Problems to solve -
**A)** Answer these three questions from the post about the Smithsonian boat tour, one answer per line, marked as the questions are:
(i) Which island did the group expect to reach "by tomorrow"?
(ii) How tall were the swells that the hull smashed against?
(iii) Which organization had one of the passengers formerly directed?
**B)** List every activity that the post about the Smithsonian boat tour says the weather kept the group from doing on most days.
**C)** From the post about the Smithsonian boat tour, copy the stretch from "Sunday, Sep 12, 2004" through "enormous Hellenistic columns.".

Reading passage -

--- Start ---

Sunday, Sep 12, 2004 16:06


I'm not sure how I did it, but I survived the Smithsonian tour. "By tomorrow we should be on the island of Delos..." Famous last words. Our tour leaders were incredibly resourceful, but most days the weather prevented us from moving the boat, docking the boat, leaving the boat, or otherwise doing what one would normally do on a boat tour. So on days when we could move the boat, we ran around like crazy people trying to see and do everything before the winds picked up again. At no point were we on land long enough to get our land-legs back, so it was quite comical to watch the group swaying through Byzantine churches and steadying ourselves against enormous Hellenistic columns.

Despite the circumstances, there were some truly awesome moments. For one thing, the rough seas created quite a spectacle of their own when we managed to motor through them. I (sadistically) loved the sound of the hull smashing against 8- to 10-foot swells, the energy of it spraying walls of water up either side of the deck. On overnight passages the mountains of water looked eerie lighted by the glow of our little boat. Then there were the other passengers, always a source of amusement. I managed not to prostrate myself in veneration before the former director of the ACLU, and I spent as much time as possible with the guy who would randomly start sentences with phrases like, "You know, I think the Romans really lost it around 247 AD..."

--- End ---

Provided data -
--- Start ---

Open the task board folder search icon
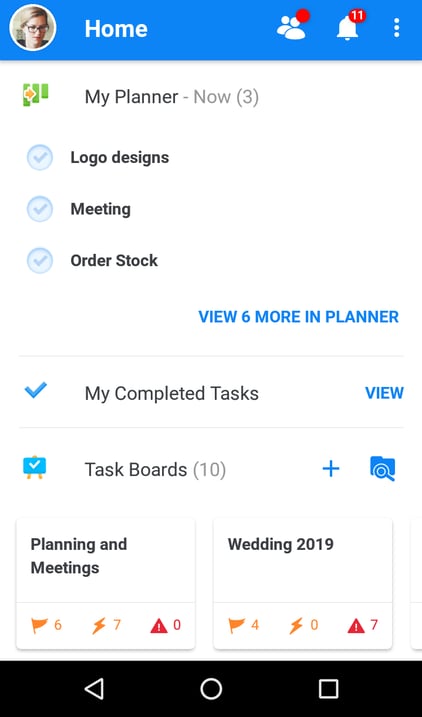Image resolution: width=422 pixels, height=717 pixels. [383, 469]
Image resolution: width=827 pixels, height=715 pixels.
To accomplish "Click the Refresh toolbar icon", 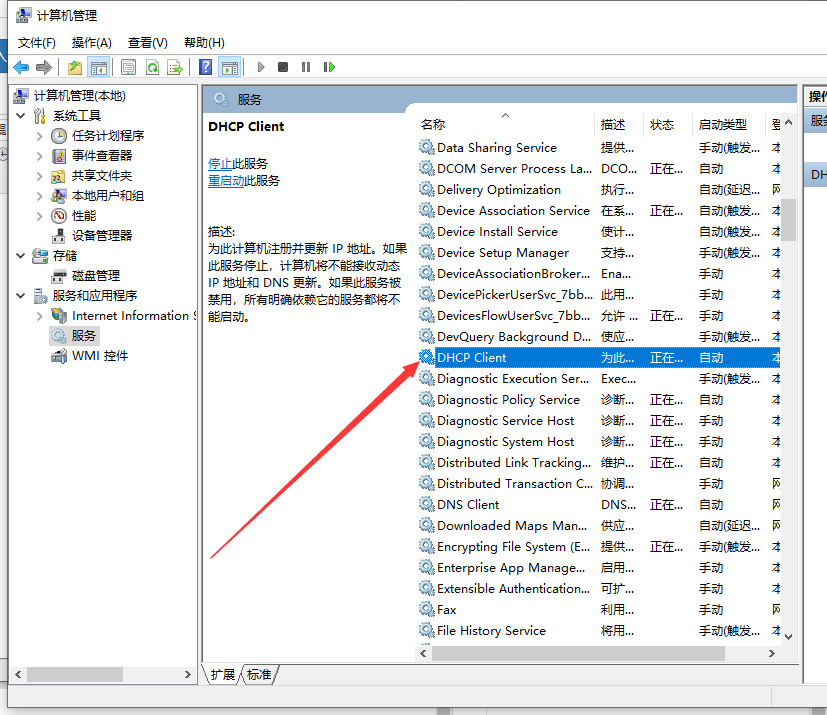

--- End ---

Results of the tasks -
**A)**
(i) Delos
(ii) 8 to 10 feet
(iii) The ACLU

**B)**
- Moving the boat
- Docking the boat
- Leaving the boat
- Doing what one would normally do on a boat tour

**C)**
Sunday, Sep 12, 2004 16:06


I'm not sure how I did it, but I survived the Smithsonian tour. "By tomorrow we should be on the island of Delos..." Famous last words. Our tour leaders were incredibly resourceful, but most days the weather prevented us from moving the boat, docking the boat, leaving the boat, or otherwise doing what one would normally do on a boat tour. So on days when we could move the boat, we ran around like crazy people trying to see and do everything before the winds picked up again. At no point were we on land long enough to get our land-legs back, so it was quite comical to watch the group swaying through Byzantine churches and steadying ourselves against enormous Hellenistic columns.